Namun, pertanyaan Jecheon Kang membuatnya terdiam sejenak.
“Mengapa kamu ingin menjadi lebih kuat?”
Pertanyaan abstrak tersebut sangat kontras dengan pertanyaan spesifik yang diajukan Jecheon Kang sebelumnya.
*Hmm… Alasannya…*
Kim Do-Joon merenung sejenak. Kesenangan bisa menjadi salah satu alasannya, karena mendapatkan kemahiran terasa seperti naik level dalam sebuah permainan. Ada juga kepuasan unik dalam mengalahkan monster-monster yang sebelumnya sulit dengan mudah. Tetapi di luar sensasi dasar itu, Kim Do-Joon memiliki tujuan khusus.
“Saya punya seorang putri,” Kim Do-Joon memulai.

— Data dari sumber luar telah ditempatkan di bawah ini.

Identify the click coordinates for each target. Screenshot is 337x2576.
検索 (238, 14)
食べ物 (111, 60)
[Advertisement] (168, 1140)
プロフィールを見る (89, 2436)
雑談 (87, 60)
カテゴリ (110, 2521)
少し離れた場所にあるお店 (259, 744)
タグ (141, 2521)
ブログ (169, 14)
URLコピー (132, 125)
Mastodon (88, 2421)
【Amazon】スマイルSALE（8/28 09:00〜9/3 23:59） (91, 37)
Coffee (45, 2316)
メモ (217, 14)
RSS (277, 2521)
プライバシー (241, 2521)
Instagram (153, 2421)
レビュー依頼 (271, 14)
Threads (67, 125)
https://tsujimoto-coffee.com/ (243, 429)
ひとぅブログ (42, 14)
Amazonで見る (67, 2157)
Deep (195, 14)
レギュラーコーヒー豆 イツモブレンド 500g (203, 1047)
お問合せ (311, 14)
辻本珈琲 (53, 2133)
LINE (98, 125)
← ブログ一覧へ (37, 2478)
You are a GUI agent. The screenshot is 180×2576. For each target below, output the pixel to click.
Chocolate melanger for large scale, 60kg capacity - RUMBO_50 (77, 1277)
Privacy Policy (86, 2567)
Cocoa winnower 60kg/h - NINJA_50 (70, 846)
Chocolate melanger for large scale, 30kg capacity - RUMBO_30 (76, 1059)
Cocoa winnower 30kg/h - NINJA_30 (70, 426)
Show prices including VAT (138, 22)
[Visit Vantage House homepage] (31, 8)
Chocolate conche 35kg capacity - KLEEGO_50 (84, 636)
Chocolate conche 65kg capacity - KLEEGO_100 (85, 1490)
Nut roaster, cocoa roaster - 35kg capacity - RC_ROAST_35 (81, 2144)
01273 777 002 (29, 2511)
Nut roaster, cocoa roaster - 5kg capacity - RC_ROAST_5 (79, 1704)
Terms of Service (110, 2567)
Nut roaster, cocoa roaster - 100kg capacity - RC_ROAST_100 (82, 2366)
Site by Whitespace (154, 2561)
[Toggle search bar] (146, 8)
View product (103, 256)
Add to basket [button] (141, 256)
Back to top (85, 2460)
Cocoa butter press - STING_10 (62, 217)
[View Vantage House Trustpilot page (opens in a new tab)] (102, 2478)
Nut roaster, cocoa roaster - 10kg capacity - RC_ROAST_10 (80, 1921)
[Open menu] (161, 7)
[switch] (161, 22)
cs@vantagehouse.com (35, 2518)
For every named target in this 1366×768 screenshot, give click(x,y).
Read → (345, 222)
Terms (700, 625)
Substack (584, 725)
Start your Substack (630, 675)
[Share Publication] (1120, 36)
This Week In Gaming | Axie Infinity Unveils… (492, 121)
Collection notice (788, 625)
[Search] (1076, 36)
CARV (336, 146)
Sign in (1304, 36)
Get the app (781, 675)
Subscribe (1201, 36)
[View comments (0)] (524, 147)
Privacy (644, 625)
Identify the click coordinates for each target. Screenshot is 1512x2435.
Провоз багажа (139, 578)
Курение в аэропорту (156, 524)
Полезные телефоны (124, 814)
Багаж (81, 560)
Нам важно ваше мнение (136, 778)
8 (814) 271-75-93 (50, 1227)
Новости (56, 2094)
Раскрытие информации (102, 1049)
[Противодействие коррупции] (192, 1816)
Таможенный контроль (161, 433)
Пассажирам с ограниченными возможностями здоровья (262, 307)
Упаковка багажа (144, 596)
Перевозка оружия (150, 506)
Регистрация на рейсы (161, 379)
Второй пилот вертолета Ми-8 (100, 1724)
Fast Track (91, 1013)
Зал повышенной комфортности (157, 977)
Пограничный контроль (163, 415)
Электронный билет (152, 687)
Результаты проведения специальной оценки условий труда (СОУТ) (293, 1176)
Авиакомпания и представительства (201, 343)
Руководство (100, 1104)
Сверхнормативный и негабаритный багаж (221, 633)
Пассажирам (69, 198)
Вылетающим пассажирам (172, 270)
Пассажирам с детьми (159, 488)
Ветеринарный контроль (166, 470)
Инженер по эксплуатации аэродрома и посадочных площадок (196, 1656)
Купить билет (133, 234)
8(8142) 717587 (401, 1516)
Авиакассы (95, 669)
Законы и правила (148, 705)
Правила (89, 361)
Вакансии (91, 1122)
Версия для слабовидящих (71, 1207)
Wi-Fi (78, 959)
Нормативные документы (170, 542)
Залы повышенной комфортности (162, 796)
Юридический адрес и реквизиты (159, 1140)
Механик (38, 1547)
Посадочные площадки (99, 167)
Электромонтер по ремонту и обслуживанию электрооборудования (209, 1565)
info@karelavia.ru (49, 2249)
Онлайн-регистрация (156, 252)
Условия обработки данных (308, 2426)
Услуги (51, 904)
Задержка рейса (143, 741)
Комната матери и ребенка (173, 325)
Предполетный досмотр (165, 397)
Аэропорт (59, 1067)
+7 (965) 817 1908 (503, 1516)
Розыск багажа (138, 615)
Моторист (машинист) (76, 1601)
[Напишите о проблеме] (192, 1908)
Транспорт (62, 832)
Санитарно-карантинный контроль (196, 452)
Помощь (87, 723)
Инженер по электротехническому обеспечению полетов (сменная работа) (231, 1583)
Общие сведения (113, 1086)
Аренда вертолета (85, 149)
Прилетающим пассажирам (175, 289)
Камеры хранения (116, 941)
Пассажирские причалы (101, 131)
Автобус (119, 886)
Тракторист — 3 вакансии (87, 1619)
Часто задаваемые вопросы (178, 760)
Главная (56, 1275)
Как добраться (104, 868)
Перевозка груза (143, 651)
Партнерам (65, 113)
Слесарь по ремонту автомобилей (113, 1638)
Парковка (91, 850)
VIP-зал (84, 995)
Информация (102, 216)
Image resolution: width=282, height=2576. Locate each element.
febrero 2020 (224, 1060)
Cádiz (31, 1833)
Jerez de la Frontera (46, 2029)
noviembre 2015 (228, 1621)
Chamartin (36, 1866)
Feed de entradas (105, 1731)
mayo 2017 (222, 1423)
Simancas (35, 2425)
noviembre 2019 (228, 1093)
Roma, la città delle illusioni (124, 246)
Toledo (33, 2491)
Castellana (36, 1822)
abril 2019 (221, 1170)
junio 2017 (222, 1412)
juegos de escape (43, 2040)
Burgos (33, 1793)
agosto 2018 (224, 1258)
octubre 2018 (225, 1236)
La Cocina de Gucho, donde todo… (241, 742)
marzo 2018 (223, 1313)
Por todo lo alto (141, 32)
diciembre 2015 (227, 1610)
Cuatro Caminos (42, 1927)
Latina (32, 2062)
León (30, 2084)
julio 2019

“Seorang anak perempuan?” tanya Jecheon Kang.
“Dia sakit… dia mungkin meninggal sebelum mencapai usia dewasa. Aku harus menjadi lebih kuat untuk menemukan obatnya,” jelas Kim Do-Joon.
Sekilas, menjadi lebih kuat untuk mendapatkan obat mungkin tampak kontradiktif. Namun, Jecheon Kang dapat langsung memahaminya. Di dunianya, bukan hal yang aneh jika ratusan orang mati demi mendapatkan satu ramuan.
Jecheon Kang mengangguk, tetapi ekspresinya sedikit berubah ketika Kim Do-Joon melanjutkan.
“Mereka menyebutnya kelainan mana bawaan… Jadi pada dasarnya, dia memiliki terlalu banyak mana di tubuh kecilnya sejak lahir, yang mengakibatkan penyakit tersebut.”
Wajah Jecheon Kang menjadi lebih serius.
“Terlalu banyak mana sejak lahir… Jadi, kelebihan energi internal?”
“Ya. Saya rasa itu juga disebut Sembilan Meridian Absolut Yin,” jelas Kim Do-Joon.
Dan sekarang, bahkan Kim Do-Joon pun bisa melihat bahwa ekspresi Jecheon Kang telah berubah secara signifikan, menjadi cukup muram.
Reaksinya membuat Kim Do-Joon merinding.
“Apakah kamu pernah mendengarnya sebelumnya…?” tanya Kim Do-Joon.
Dia bertanya-tanya apakah dia telah menemukan petunjuk.
Jecheon Kang menghela napas pelan dan berbicara.
“Ada seseorang yang saya kenal yang memiliki kondisi yang sama.”
Matanya dipenuhi penyesalan mendalam saat dia mengatakan ini.